Nottinghamshire Police rescued a puppy that had been left in a car park in Nottingham.
When NET tram staff noticed the Shih Tzu barking, they phoned the police.
The window was slightly open, but the dog had fainted by the time police arrived.
The owner has been summoned to a police interview, and the RSPCA is conducting an investigation.
Bodycam footage saw cops rescuing a ‘distressed’ and barking Shih Tzu by busting through the window of a stifling hot automobile.
Officers were summoned to a car park in Nottingham on Monday afternoon after a thirsty dog was observed panting and crying for aid inside a locked car as temperatures reached 26 degrees Celsius in the city.
The owner had left a window slightly open, but when authorities came, the poor tiny black Shih Tzu had fallen from heat exhaustion.
Nottinghamshire Police responded to a report from tram personnel and arrived at the NET tram park & ride just in time to save the dog’s life.
On Monday, August 8, just after 2.20pm, a cop shattered the glass and unlocked the door of the silver hatchback.
The worried officer then took up the panting dog and said ‘Come on. Come on pupper.’
He then moved the Shih Tzu to the shade, where a coworker provided the dog with water from a bottle.
Police then took him to a nearby pet hospital under blue lights, where doctors measured his fever as 39.1 degrees Celsius.
The dog is presently doing well, and the owner has been called to a police interrogation. The RSPCA will also be notified about the situation.

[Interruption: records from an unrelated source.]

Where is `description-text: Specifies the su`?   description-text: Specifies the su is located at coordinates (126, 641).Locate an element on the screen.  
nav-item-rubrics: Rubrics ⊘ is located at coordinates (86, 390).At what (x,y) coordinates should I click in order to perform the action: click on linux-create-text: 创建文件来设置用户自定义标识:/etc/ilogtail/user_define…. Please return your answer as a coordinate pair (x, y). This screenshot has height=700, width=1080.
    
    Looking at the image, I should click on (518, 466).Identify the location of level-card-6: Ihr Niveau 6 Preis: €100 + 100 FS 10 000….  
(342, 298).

With temperatures in Nottinghamshire likely to exceed 30 degrees Celsius this week, dog owners are being advised once more not to leave their pups in hot cars, even with the windows partly open, as was the case in this instance.
‘Firstly, I would like to thank staff at NET Nottingham Tram for alerting us to this incident,’ said Jamie Martin of the Broxtowe response team. It is unlikely that the dog would have lived if they had not done so.

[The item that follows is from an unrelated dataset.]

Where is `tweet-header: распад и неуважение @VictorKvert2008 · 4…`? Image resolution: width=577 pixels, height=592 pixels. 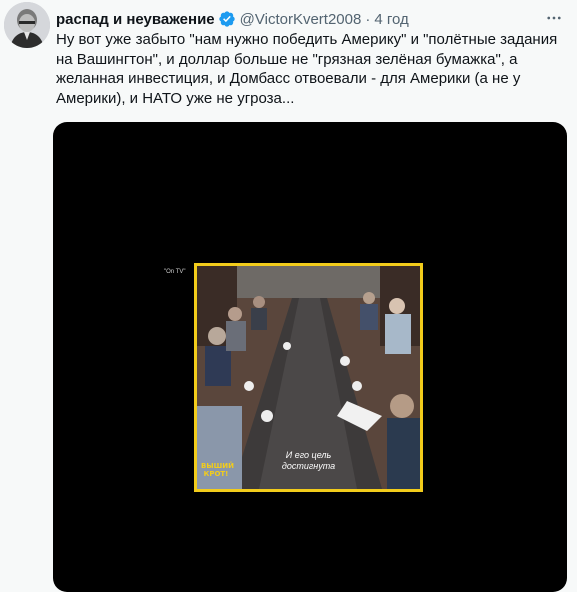
tweet-header: распад и неуважение @VictorKvert2008 · 4… is located at coordinates (232, 19).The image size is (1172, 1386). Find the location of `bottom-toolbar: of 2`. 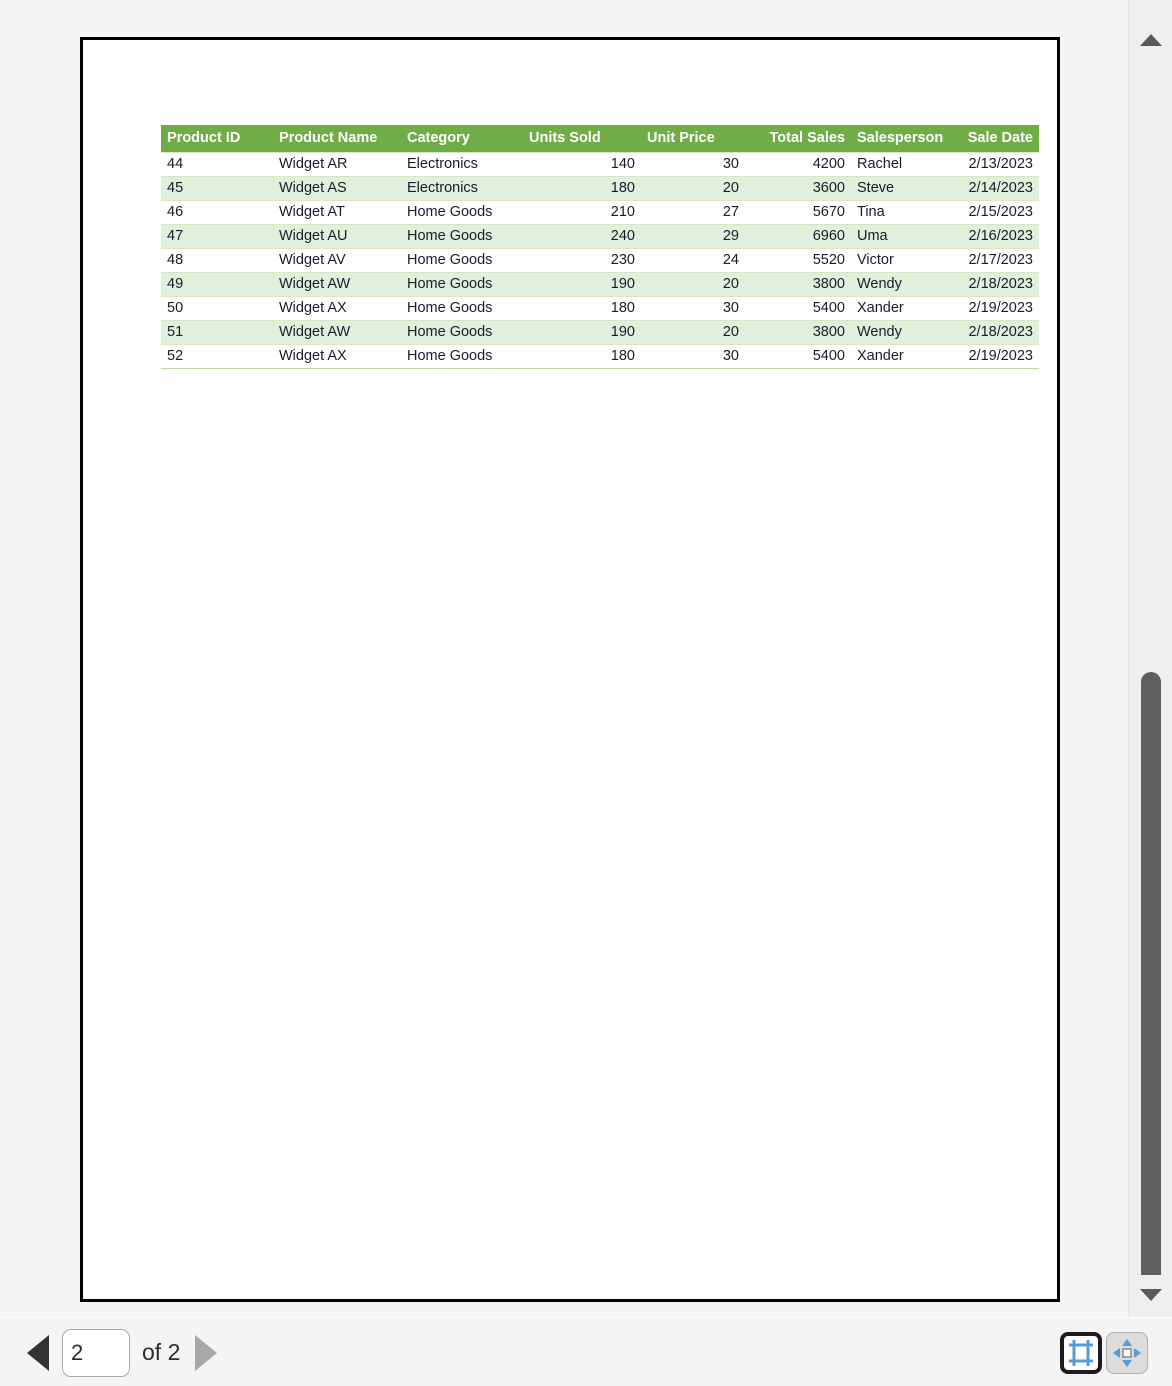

‘Many people think it’s OK to leave their dog in the car on a warm day providing the windows are open. But this incident shows that just simply isn’t the case. Put simply, you should never leave your dog alone in a car on a warm day.’
‘While leaving a dog in a hot car is not prohibited, owners are legally liable for their pet’s health and wellbeing.
If a dog fell ill or died as a result of being left in a hot car, owners might face animal cruelty charges under the Animal Welfare Act 2006.’
‘This could lead to a prison sentence and/or a fine.’
Even when the weather isn’t particularly warm, automobiles may get as hot as an oven, according to the RSPCA. According to the charity, when it’s 22 degrees outside, the automobile may reach 47 degrees in one hour.
‘As the hot weather continues, it’s more vital than ever to communicate the information that dogs die in hot automobiles,’ said an RSPCA representative.
‘Many people believe that leaving their dogs for a short length of time is sufficient, but not for long. Temperatures may quickly rise to lethal levels, putting pets at grave risk.’
‘If someone sees a dog in distress in a hot car, we urge them to dial 999. It’s really positive to see forces like Nottinghamshire Police, and others across England and Wales, taking action when dogs need their help in these potentially fatal situations.’
According to Nottinghamshire Police, if you observe a dog in difficulty in a hot car, call 999.